Василий Гаврилович (его почти все называли за глаза «ВГ»), честный и прямой человек, всего себя отдавал работе, очень близко принимал все к сердцу. Он не был мягким, часто ругал за что-нибудь нас, летчиков, да и инженеров тоже, но на него не обижались — выговаривая, он никогда не унижал человека. Энергичный, волевой, требовательный командир и красивый человек, со всегда загорелым лицом и профилем, напоминавшим индейца, он пользовался беспредельным авторитетом как у летчиков, так и инженеров. Его уважали все работники Института, в большинстве любили, а летчики любили и беспрекословно подчинялись. При этом он для них всегда оставался и товарищем, с которым можно было поспорить, а то и подшутить над ним. Он участвовал и в традиционных внеслужебных встречах летчиков по какому-либо поводу (чаще на природе, как говорили, «на пеньках»), но я ни разу не видел его при этом заметно выпившим.

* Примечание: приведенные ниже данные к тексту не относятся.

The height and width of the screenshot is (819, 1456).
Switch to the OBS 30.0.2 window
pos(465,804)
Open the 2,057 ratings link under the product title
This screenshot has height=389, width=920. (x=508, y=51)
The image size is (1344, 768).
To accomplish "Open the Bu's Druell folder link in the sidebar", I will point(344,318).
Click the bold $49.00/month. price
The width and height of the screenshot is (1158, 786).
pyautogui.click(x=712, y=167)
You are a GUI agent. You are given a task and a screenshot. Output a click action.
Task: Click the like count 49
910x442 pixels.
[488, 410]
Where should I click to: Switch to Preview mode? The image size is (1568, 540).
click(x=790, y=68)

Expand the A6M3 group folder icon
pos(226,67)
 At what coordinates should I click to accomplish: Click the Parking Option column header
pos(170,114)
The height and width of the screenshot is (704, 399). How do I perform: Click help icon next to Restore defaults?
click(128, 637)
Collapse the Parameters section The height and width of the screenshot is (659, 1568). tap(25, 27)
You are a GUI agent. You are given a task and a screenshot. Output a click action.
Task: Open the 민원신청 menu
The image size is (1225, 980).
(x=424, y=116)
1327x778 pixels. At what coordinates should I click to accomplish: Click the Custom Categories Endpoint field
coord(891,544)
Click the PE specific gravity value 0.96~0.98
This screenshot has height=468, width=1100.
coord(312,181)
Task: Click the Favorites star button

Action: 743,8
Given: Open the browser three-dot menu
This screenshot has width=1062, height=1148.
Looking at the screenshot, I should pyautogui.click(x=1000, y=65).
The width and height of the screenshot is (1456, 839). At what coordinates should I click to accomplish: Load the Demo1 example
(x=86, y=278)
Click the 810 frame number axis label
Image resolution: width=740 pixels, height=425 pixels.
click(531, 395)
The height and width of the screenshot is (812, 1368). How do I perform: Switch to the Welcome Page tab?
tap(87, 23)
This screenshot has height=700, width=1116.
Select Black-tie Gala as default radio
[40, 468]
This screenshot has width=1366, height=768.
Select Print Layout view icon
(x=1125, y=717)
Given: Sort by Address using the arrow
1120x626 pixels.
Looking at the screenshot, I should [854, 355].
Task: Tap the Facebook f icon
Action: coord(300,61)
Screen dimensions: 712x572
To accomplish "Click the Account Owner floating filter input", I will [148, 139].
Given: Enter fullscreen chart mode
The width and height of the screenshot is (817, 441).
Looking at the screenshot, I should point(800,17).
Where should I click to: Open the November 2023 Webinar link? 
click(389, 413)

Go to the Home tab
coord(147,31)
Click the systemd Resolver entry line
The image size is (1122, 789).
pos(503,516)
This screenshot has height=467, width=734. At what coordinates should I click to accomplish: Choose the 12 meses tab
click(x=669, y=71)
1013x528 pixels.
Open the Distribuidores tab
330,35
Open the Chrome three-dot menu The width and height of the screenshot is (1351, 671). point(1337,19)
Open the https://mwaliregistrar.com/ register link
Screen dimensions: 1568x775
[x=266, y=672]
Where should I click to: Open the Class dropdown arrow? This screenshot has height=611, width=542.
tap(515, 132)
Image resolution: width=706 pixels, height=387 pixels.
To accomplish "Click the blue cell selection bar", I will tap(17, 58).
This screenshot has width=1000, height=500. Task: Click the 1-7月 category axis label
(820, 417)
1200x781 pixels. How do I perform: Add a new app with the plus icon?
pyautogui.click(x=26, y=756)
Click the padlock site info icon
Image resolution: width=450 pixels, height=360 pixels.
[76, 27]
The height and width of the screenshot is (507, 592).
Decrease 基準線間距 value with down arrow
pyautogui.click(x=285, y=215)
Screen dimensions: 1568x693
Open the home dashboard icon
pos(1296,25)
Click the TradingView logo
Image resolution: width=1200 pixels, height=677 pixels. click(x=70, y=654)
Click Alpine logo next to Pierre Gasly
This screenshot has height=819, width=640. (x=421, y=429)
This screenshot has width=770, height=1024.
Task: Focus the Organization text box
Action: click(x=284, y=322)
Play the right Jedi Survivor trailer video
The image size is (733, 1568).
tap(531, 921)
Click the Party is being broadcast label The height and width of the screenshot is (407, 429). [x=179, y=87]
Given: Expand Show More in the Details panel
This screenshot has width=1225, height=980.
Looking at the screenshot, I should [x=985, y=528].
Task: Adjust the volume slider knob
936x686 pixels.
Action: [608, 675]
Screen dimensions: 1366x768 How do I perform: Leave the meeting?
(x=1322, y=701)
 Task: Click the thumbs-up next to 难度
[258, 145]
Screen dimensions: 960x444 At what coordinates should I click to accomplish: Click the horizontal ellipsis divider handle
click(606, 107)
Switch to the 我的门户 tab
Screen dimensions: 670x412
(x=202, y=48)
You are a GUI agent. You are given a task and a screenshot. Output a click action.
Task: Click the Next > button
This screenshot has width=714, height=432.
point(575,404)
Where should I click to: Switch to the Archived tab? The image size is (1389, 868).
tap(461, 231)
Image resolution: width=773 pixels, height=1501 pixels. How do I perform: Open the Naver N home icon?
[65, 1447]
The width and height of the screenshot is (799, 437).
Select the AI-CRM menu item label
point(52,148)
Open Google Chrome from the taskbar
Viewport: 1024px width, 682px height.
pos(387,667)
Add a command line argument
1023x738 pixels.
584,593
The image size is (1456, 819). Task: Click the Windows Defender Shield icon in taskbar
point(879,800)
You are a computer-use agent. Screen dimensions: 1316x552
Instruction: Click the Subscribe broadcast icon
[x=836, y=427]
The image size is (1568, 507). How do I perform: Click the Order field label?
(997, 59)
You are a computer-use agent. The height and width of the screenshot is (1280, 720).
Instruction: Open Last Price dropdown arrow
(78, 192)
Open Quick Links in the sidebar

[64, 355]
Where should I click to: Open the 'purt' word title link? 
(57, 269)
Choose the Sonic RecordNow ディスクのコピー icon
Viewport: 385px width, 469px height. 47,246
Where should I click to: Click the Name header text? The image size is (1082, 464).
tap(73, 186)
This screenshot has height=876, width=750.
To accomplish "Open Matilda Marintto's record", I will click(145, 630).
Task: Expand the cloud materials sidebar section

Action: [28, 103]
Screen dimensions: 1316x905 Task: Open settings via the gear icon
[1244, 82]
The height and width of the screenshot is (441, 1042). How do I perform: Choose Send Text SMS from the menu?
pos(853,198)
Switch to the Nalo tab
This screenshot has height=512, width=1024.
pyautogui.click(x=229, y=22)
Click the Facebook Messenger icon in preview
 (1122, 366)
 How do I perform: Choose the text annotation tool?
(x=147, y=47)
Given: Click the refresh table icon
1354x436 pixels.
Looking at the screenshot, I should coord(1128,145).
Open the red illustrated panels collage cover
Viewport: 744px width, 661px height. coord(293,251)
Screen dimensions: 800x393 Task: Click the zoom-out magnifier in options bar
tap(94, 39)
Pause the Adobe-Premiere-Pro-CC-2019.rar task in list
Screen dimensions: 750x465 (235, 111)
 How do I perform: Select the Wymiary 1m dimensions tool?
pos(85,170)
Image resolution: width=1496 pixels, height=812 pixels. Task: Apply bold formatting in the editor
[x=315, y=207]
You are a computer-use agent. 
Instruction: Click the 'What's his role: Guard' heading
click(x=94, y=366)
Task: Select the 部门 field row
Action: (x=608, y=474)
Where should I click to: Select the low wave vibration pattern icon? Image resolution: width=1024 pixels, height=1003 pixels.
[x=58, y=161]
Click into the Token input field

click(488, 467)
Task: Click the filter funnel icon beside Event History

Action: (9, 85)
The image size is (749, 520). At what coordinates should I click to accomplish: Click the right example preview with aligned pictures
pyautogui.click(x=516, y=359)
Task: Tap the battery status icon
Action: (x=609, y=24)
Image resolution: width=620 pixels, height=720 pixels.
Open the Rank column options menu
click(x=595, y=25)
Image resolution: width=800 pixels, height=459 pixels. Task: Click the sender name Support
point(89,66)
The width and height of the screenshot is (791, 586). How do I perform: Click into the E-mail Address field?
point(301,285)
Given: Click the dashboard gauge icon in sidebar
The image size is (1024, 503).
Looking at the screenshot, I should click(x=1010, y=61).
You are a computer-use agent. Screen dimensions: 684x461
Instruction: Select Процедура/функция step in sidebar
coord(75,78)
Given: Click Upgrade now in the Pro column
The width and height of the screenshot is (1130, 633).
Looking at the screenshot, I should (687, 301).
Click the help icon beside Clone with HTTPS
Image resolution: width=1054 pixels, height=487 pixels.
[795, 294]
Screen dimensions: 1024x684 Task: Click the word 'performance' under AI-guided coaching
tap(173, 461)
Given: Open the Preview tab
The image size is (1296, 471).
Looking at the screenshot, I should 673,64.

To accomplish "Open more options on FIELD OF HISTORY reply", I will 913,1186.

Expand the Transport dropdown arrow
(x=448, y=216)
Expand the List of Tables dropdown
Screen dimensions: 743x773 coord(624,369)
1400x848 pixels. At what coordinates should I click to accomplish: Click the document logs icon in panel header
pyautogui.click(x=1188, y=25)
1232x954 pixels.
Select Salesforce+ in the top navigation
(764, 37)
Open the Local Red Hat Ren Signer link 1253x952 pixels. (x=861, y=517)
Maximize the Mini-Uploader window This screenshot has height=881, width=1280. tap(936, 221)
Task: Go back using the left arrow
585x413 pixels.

Как летчик-испытатель он был того же уровня, что и Сергей Николаевич Анохин, знаменитый летчик Летно-исследовательского института МАП и прекрасный человек (которого я тоже очень уважал), но не думаю, что мягкий Анохин был таким командиром и воспитателем летчиков, каким был Иванов.
Рассказывая о различных событиях нашей летной жизни, я называю фамилии моих коллег, с ними связанных, но ими, конечно, далеко не исчерпывается список специалистов нашего отдела и других подразделений, игравших в те годы важную роль в испытаниях и создании авиационной техники и достойных рассказа о них. Я не могу назвать их всех, но нельзя не упомянуть таких неординарных людей нашего отдела, как Александр Сергеевич Розанов и Виктор Владимирович Веселовский, оставивших заметный след в истории Института. Розанов, инженер, освоивший специальность летчика и ставший летчиком-испытателем, был начальником испытательного отделения, а некоторое время и начальником отдела. Это был умный, жизнерадостный, живой и непосредственный в общении дружелюбный человек. Инженер Веселовский был заместителем начальника отдела по испытательной работе. Оба они обладали большим опытом испытаний, исключительными знаниями и самостоятельным, независимым мышлением. К ним бы я причислил и уже упоминавшегося В. В. Мельникова. Хочу также упомянуть других инженеров нашего истребительного отдела того периода, кроме названных по ходу рассказа, — Ю. М. Калачева, А. Резникова, В. А. Надтока, И. П. Полякова, А. С. Попова, Ю. П. Бутенко, В. Короткина, Софронова, Кокошина. К сожалению, недостаток места не позволяет описать их работу, а также работу инженеров других отделов, участвовавших в наших испытаниях (да и далеко не все помню, конечно). Из других отделов особенно помню Б. А. Жиглевича, К. А. Савенко, П. С. Лешакова, А. И. Гудкова, Н. Патаракина, Н. М. Белова, Г. И. Флерова, И. Д. Слободина, А. С. Синяка, Ю. З. Манышева, К. Е. Дедкова, М. В. Самочетова, С. Х. Атабекяна. Они и многие другие инженеры-испытатели Института были, можно сказать, уникальными специалистами, которых уважали и к мнению которых прислушивались даже именитые авиационные конструкторы. От инженеров ОКБ, может быть, более глубоко знавших самолеты своей фирмы, их выгодно отличали широкий кругозор и знание техники различных фирм, а также потребностей войск. Это относится и к летчикам-испытателям нашего Института.